§ INSTRUCTIONS TO FOLLOW: Look for the word "dimensions" in the records, and copy each line where it appears.

§ SUPPLIED DATA:
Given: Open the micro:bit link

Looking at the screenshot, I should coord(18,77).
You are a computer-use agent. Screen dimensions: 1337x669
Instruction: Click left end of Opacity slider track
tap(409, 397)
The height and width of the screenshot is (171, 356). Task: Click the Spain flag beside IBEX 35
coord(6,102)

...

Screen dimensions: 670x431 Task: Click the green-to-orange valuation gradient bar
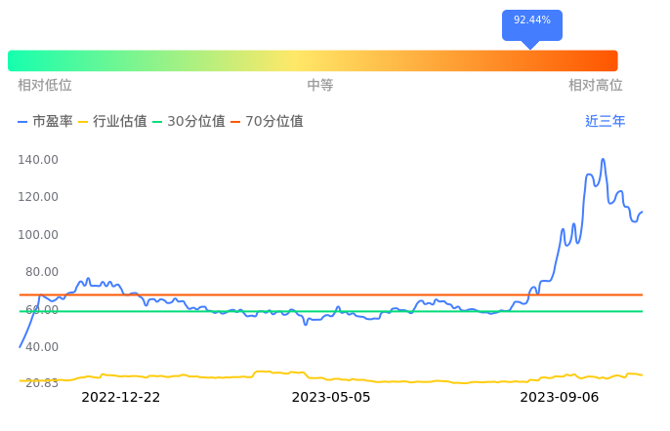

§ EXERCISE ANSWER:
You are a computer-use agent. Screen dimensions: 1337x669
Screen dimensions: 670x431 Task: Click the green-to-orange valuation gradient bar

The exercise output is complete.